---- Data for the task

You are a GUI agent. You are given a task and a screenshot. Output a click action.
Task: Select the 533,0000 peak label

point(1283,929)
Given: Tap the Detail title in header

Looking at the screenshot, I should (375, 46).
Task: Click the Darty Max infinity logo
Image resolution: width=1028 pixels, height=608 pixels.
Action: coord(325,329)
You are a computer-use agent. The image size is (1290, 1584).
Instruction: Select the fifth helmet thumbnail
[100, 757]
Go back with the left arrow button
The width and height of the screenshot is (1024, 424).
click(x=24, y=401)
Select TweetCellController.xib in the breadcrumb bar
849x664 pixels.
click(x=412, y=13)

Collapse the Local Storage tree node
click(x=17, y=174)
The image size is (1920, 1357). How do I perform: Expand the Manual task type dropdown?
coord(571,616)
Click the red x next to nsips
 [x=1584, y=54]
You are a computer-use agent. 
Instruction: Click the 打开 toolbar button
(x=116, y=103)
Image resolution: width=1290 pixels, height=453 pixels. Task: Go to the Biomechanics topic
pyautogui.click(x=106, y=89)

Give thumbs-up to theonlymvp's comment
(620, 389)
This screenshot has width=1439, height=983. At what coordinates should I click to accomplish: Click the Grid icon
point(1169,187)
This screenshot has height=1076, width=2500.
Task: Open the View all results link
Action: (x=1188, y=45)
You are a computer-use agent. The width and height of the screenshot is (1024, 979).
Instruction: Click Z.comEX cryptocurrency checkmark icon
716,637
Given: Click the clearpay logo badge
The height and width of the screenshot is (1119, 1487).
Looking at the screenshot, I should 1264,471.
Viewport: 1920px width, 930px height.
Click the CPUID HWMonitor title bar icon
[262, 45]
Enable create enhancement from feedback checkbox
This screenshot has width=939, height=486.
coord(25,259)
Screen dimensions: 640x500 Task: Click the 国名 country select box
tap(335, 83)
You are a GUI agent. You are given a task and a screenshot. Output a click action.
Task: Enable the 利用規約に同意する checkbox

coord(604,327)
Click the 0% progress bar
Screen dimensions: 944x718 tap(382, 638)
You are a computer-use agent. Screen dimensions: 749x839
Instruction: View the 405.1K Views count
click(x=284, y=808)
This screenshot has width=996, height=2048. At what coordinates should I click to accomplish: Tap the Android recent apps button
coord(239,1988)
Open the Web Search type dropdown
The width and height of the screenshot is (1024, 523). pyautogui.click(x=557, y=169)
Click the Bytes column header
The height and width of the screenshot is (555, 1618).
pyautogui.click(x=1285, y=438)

--------

Copy all of the records above word for word.

Result for this task:
You are a GUI agent. You are given a task and a screenshot. Output a click action.
Task: Select the 533,0000 peak label

point(1283,929)
Given: Tap the Detail title in header

Looking at the screenshot, I should (375, 46).
Task: Click the Darty Max infinity logo
Image resolution: width=1028 pixels, height=608 pixels.
Action: coord(325,329)
You are a computer-use agent. The image size is (1290, 1584).
Instruction: Select the fifth helmet thumbnail
[100, 757]
Go back with the left arrow button
The width and height of the screenshot is (1024, 424).
click(x=24, y=401)
Select TweetCellController.xib in the breadcrumb bar
849x664 pixels.
click(x=412, y=13)

Collapse the Local Storage tree node
click(x=17, y=174)
The image size is (1920, 1357). How do I perform: Expand the Manual task type dropdown?
coord(571,616)
Click the red x next to nsips
 [x=1584, y=54]
You are a computer-use agent. 
Instruction: Click the 打开 toolbar button
(x=116, y=103)
Image resolution: width=1290 pixels, height=453 pixels. Task: Go to the Biomechanics topic
pyautogui.click(x=106, y=89)

Give thumbs-up to theonlymvp's comment
(620, 389)
This screenshot has width=1439, height=983. At what coordinates should I click to accomplish: Click the Grid icon
point(1169,187)
This screenshot has height=1076, width=2500.
Task: Open the View all results link
Action: (x=1188, y=45)
You are a computer-use agent. The width and height of the screenshot is (1024, 979).
Instruction: Click Z.comEX cryptocurrency checkmark icon
716,637
Given: Click the clearpay logo badge
The height and width of the screenshot is (1119, 1487).
Looking at the screenshot, I should 1264,471.
Viewport: 1920px width, 930px height.
Click the CPUID HWMonitor title bar icon
[262, 45]
Enable create enhancement from feedback checkbox
This screenshot has width=939, height=486.
coord(25,259)
Screen dimensions: 640x500 Task: Click the 国名 country select box
tap(335, 83)
You are a GUI agent. You are given a task and a screenshot. Output a click action.
Task: Enable the 利用規約に同意する checkbox

coord(604,327)
Click the 0% progress bar
Screen dimensions: 944x718 tap(382, 638)
You are a computer-use agent. Screen dimensions: 749x839
Instruction: View the 405.1K Views count
click(x=284, y=808)
This screenshot has width=996, height=2048. At what coordinates should I click to accomplish: Tap the Android recent apps button
coord(239,1988)
Open the Web Search type dropdown
The width and height of the screenshot is (1024, 523). pyautogui.click(x=557, y=169)
Click the Bytes column header
The height and width of the screenshot is (555, 1618).
pyautogui.click(x=1285, y=438)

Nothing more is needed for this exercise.